In addition, Patterson says, the Horned Frogs have been battling Big 12 schools for recruits for the last seven or eight years. They didn’t always win those battles, of course. But they won enough.
“We know a lot about the players,” Patterson says.
Then there’s the on-field adjustment. Going 12-0 in the Mountain West in impressive. But the Big 12 schedule is a whole different beast. And while Patterson has heard the questions — "Good luck going undefeated in this conference, coach" — he also can recite a long list of accomplishments that suggest maybe success is possible right away.
In 2009, TCU finished the regular season 12-0 before falling to Boise State in the Fiesta Bowl. A year later, the Horned Frogs again finished undefeated and beat Big Ten co-champion Wisconsin in the Rose Bowl. And last season, in what many considered a rebuilding year, TCU went 11-2 and won the Poinsettia Bowl.
“This senior class is 36-3,” Patterson says.

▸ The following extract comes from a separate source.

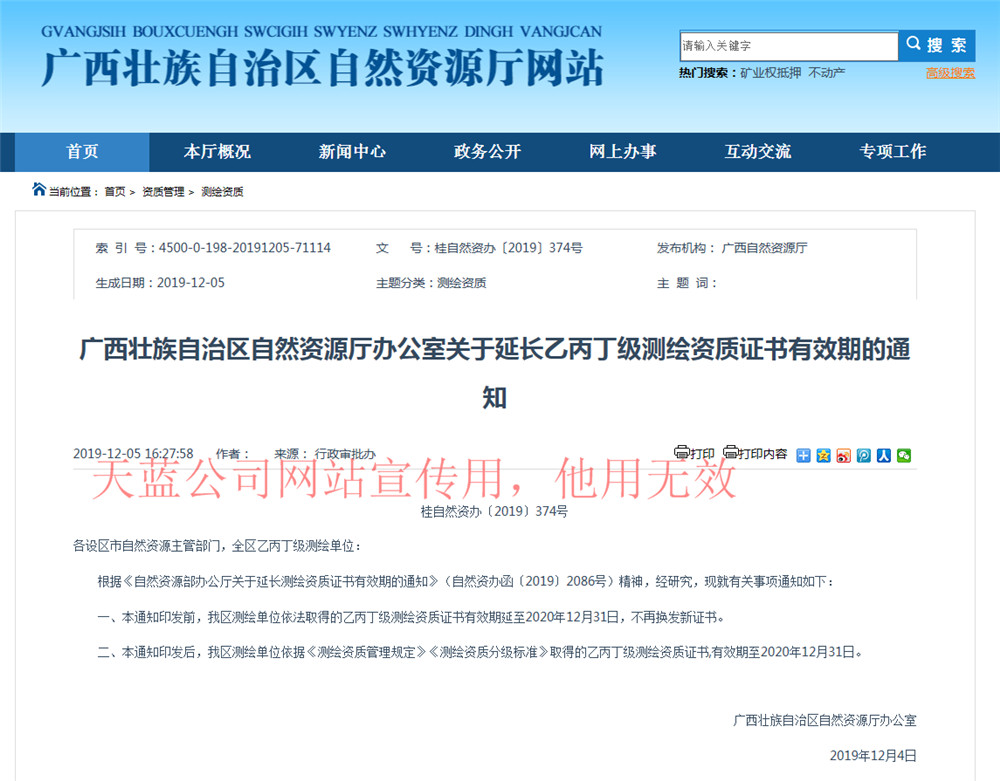This screenshot has height=781, width=1000.
Task: Focus the keyword search input field
Action: pos(788,46)

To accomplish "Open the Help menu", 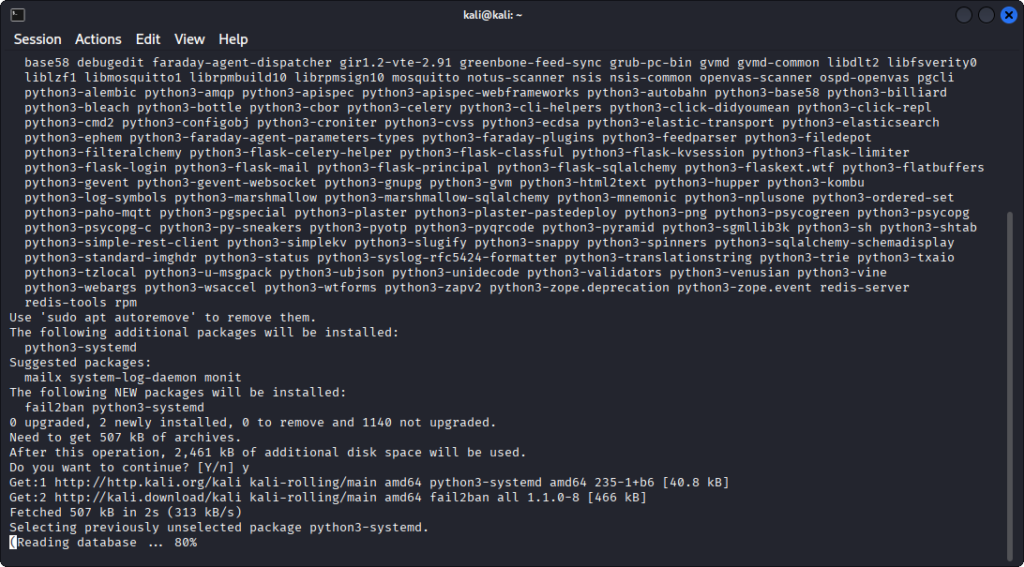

This was part of Patterson’s theme on Monday morning. A measure of pride in what his program has accomplished to get to this point. A measure of respect to the challenge that awaits.
TCU has finally earned its spot at the grown-ups table. But will they be able to enjoy the prime rib?
“When you’re sitting on the side of the mountain, you don’t rest,” Patterson says. “Everything we’ve done to this point is great. But now the real work starts. Now we’re climbing. It’s another challenge. It’s another way we’ve got to keep climbing the mountain.”